Other forms of communication, such as print media, the internet, landline and mobile phones have not been affected so far, although all media have been requested to refrain from criticism of the military authorities.
With Thai newspapers still free to publish, the Bangkok Post criticises the coup directly, saying that it is "not the solution" to the country's problems.
"The rationale is short-sighted," the paper's editorial says, adding that Army Chief General Prayuth Chan-Ocha "may have good intentions at heart but seizing administrative power by force will only cause the situation to deteriorate further".
Fearing that the coup may provoke damaging international sanctions and further provoke domestic tensions, the paper concludes: "The sad thing is it's the very act of a military takeover that is likely to stir up stiff resistance, provoke acts of violence and possibly cause more loss of life. This coup is not the solution."

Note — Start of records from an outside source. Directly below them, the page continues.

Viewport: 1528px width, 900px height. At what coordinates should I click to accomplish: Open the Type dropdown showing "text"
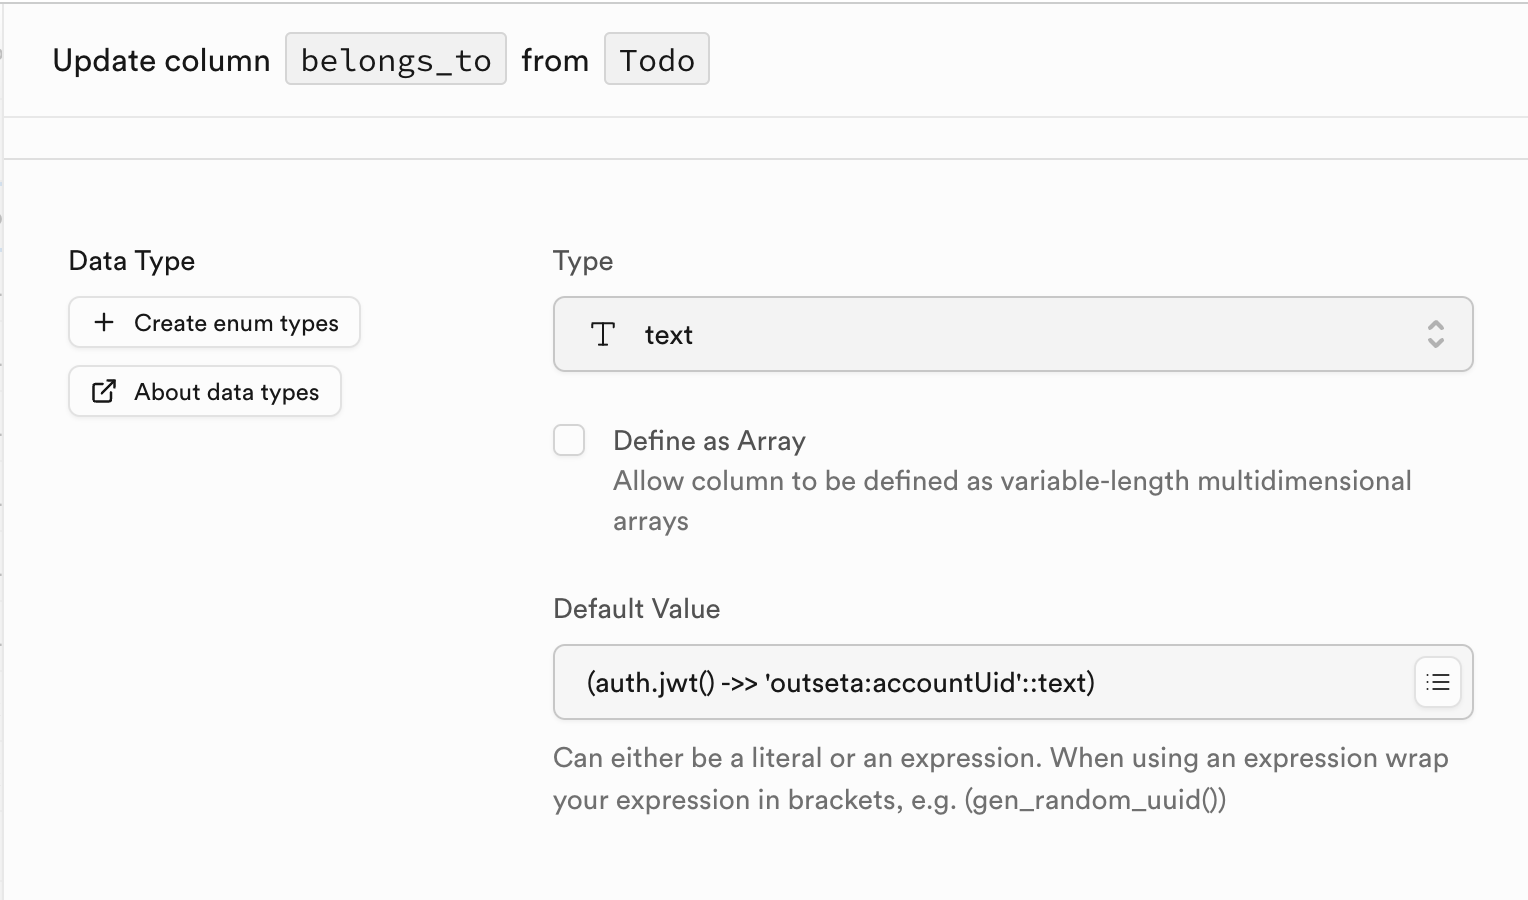[1012, 334]
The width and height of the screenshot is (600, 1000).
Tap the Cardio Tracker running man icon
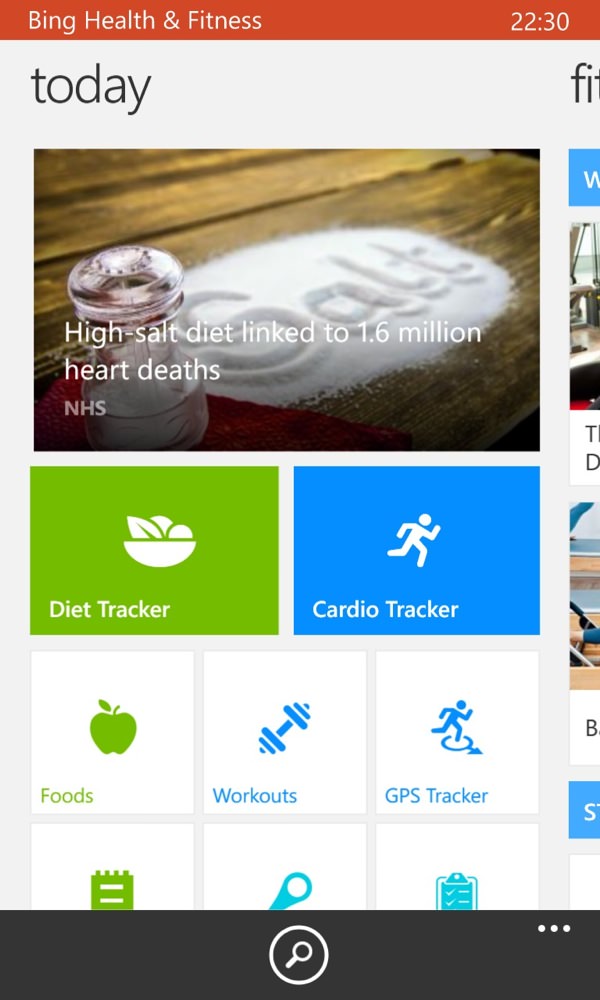click(x=414, y=540)
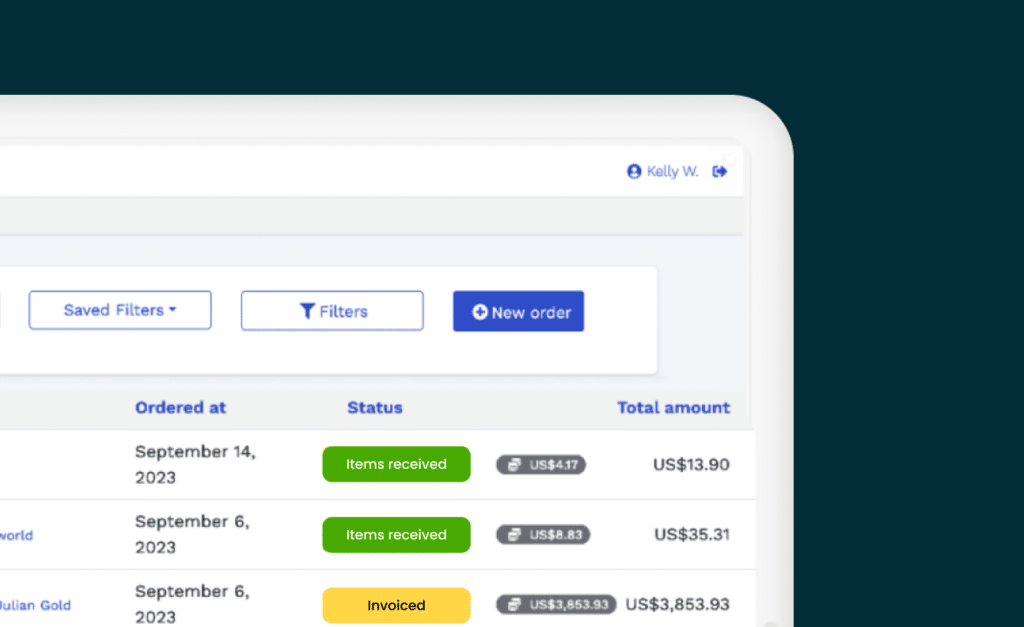Click the funnel icon in Filters button

click(x=307, y=311)
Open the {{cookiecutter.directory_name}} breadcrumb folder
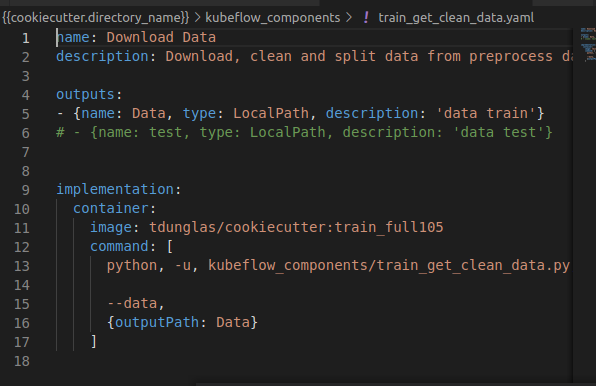Viewport: 596px width, 386px height. coord(95,17)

The English-language version of Prachatai daily website carries a banner over the masthead reading "Journalism is not a crime", and quotes academic Puanthong Pawakapan as saying people - particularly the anti-establishment red shirts - may rise up against the military. The coup, she says, will lead to deeper conflict and violence.
"The military only have weapons, but weapons cannot win over the people's hearts and change the people's thoughts... More people will be arrested in order to create a climate of fear. However, the fear of the people is limited. In the end, we should not underestimate the pride of the people."
Khaosod reports that border crossings with Laos are closed "to prevent Redshirt activists from leaving the country".
Like Prachatai, it says that 80 mainly student activists rallied on Thursday against the coup and shows photos of the demo, which reached Bangkok's Democracy Monument before being turned back.
'Big, baffled family'
Bangkok's The Nation newspaper fears that the military takeover might result in unwelcome attention from the global community.
"In our complex political scene, it is already extremely difficult to separate the facts from the fictions, the good from evil, the right from wrong. We are one big baffled family, and uninformed, prejudiced overbearing interference from outside can only make the confusion worse", Pornpimol Kanchanalak said in an opinion piece published by the newspaper.
The Chiang Mai City News paper focuses on the practical implications of the coup.
Noting that "rumours are flying and new rules are piling up", it says Friday marks the start of "an unexpected long weekend for students and teachers, as military authorities have cancelled classes at all learning facilities".
The paper also reports "unprecedented traffic jams" in the northern city as a result of public transport being shut down during curfew hours.
Influential Thai political bloggers grapple with the reasoning behind the military takeover. Hamburg-based writer Saksith Saiyasombut believes that the military wants to prevent a comeback by former PM Thaksin Shinawatra.
"From the military perspective, the coup is meant to prove to politicians that Thaksin and his money are finished. This is also the reason no elections can be held anytime soon - elections would show Thaksin can return," a post on the 2Bangkok blog said.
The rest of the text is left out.